Оглядываюсь на всю ‘Исповедь’, по ее прочтении слышишь словно стройную песню. Начинается она детским экстазом, одинокой и жизнью еще не тронутой души, потом мутится и разбивается она в диссонансах, столкнувшись с диким хаосом жизни, подымается над ним в тоскливом полете, полная исканий и боли, надрывается, отчаивается, опускается медленно, черная, как тяжелый ворон, мрачная, как погребальный марш, безотрадная, как осенние тучи. И вдруг словно радуга развертывается по небу исполинским веером, все встрепенулось, все осветилось проглянувшим солнцем, словно, глотнув воды живой, подымается вновь песня, сначала робко звенит, как бы не веря счастью и спасению своему, как бы робея перед неведомой силой, приласкавшей озябшую душу. И все выше забирает, как жаворонок, и бросает трели, будто увидела сверху тот ‘град’, которого взыскала давно и тщетно, и крепнет песня, превращаясь в славословие новой силе и новой истине, и кончается криком буревестника, обещая что-то большое, страшное, светлое! Это песня ‘язычника’, пришедшего к церкви истинной, это признание исстрадавшегося путника перед лицом новорожденного народа — мессии:
‘Ты свет в освещении языков и слава людей твоих Израиля!’
‘Позвольте рассказать жизнь мою, времени повесть эта отнимет у вас немного, а знать ее надобно вам’.
Так начинает свою повесть Матвей.
Да, эту жизнь надобно знать.
Перед огромным фактом проникновения пролетарской истины в массы, перед фактом появления нового читателя, нового мыслителя, мучительно, напряженно рассуждающего о жизни, обществе, о мире, о себе, готовящего в лаборатории своего непривычного мозга какое-то страшное дело — дитя не инстинкта только, который плодит слепых уродцев, а и мысли — перед этим фактом жалкой мелочью является политика на поверхности и с дозволения начальства, все эти думы ‘Речи’, значение которых ‘темно или ничтожно’, наглые ‘Русские знамена’ 5 и пр., вся мышиная возня и пискотня мещанской публицистики и неопрятность мещанской литературы!..
Там, в глубине, идет работа, звенит и шелестит что-то, как ночью тронувшиеся массы льда на реке. Там идет перемещение каких-то молекул, непреоборимый процесс группировки сил вокруг нового средоточия.
Осветив этот процесс снопами лучей, Горький вместе с тем и помог ему. Много Матвеев, не переступивших еще светлый по-рог, придут к нему прямее и скорее. Эта работа во имя и на пользу нашей концентрации.
Злитесь же, рыцари ‘доброго хаоса’. Есть ли у вас мещанский нюх?

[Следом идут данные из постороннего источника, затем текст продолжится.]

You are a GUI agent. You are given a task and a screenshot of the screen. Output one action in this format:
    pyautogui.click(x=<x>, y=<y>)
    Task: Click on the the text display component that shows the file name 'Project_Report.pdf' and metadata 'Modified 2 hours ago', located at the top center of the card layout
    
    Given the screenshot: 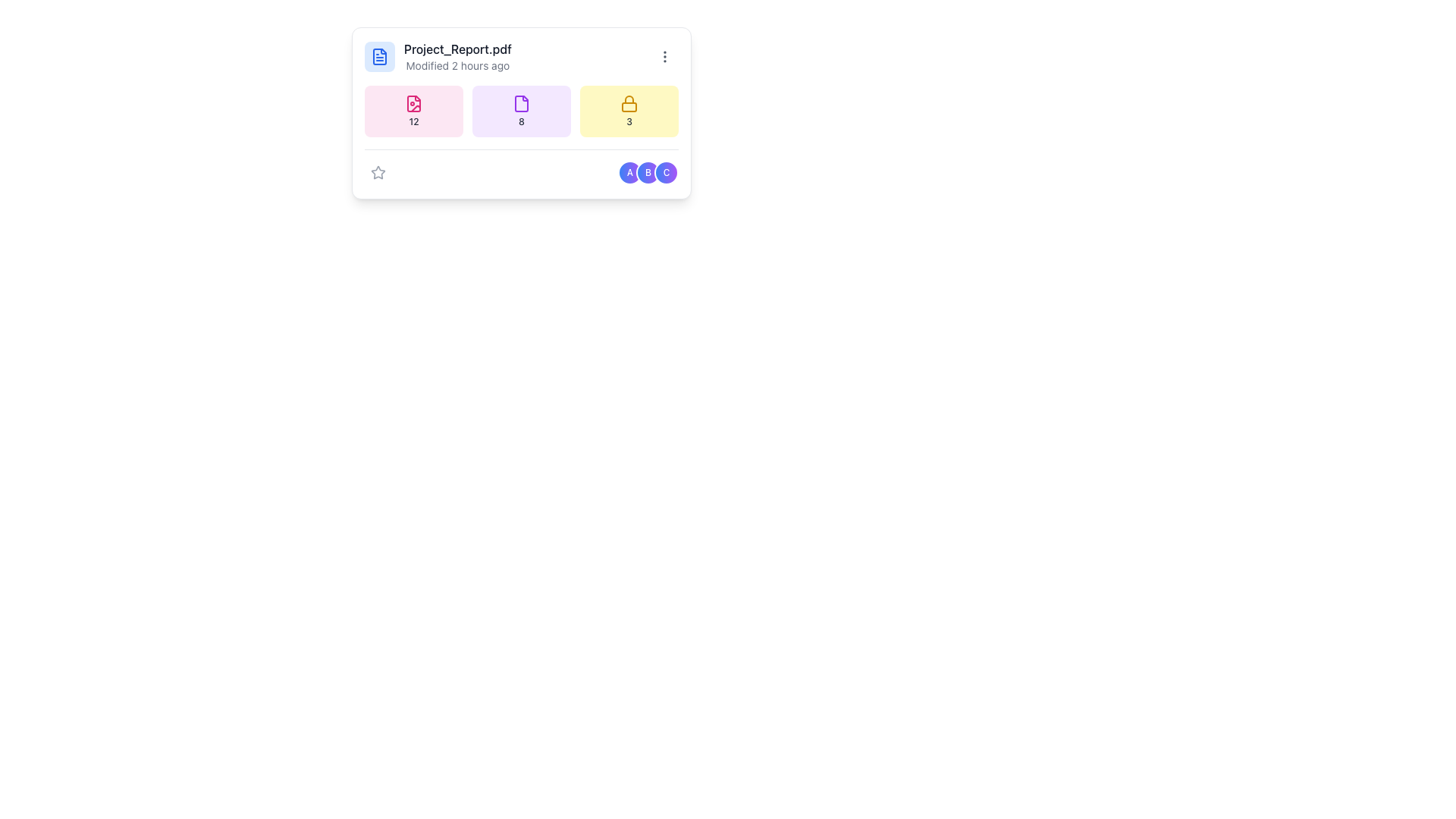 What is the action you would take?
    pyautogui.click(x=457, y=55)
    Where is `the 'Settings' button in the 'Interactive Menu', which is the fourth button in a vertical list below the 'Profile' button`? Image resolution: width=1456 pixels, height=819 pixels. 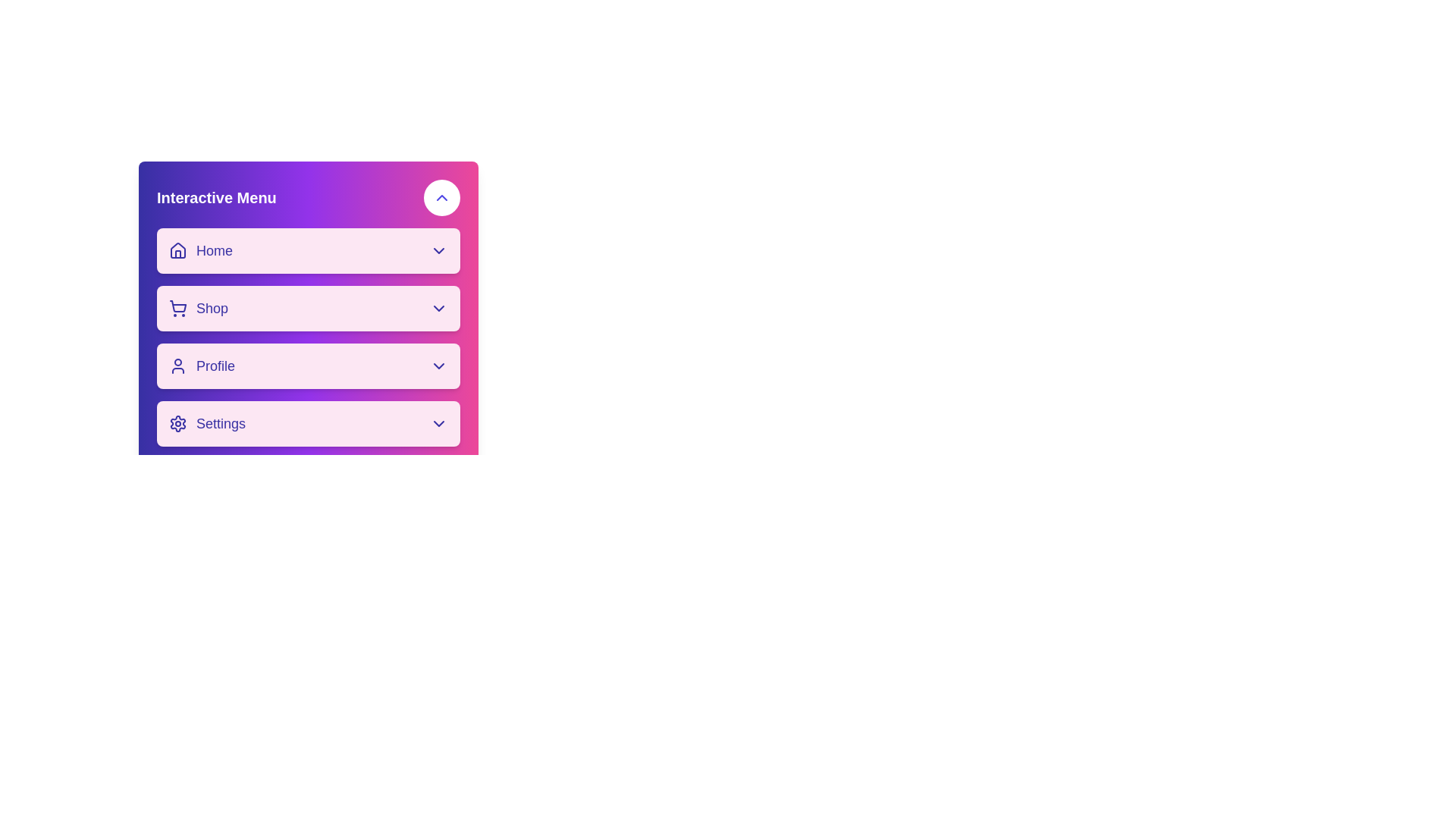 the 'Settings' button in the 'Interactive Menu', which is the fourth button in a vertical list below the 'Profile' button is located at coordinates (308, 424).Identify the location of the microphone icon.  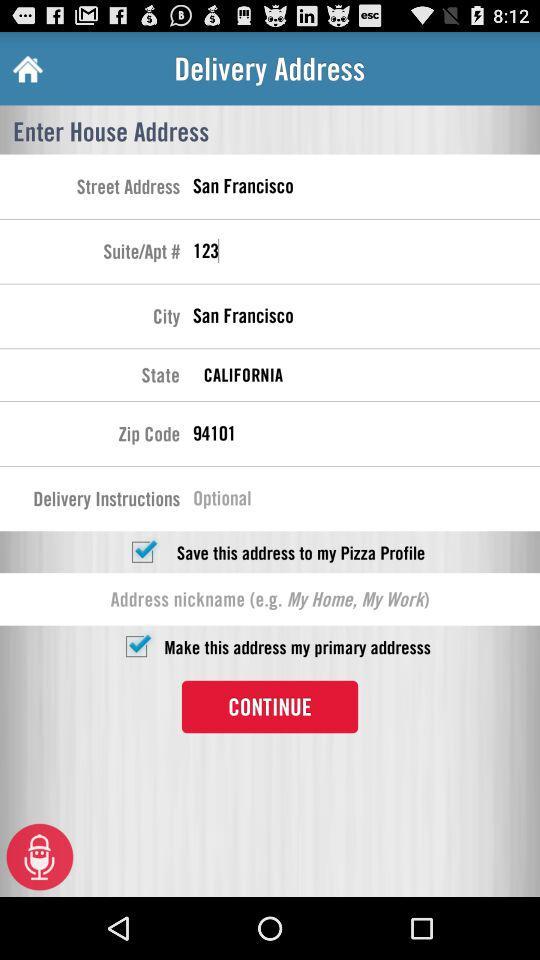
(40, 917).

Поверьте, проявленная некоторыми из вас готовность хитрить, играть на то, чтобы ‘поссорить’ Горького с марксизмом, на то, чтобы немножечко хотя запачкать его вашими похвалами, — ошибочная тактика. И раз замолчать новые произведения Горького вам невозможно, самое лучшее все-таки ругать их. Они слишком ярки. Если же кто-либо воображает, что Горький сделал хоть полшага навстречу ‘доброму хаосу’, — о, какое разочарование ждет такого простеца!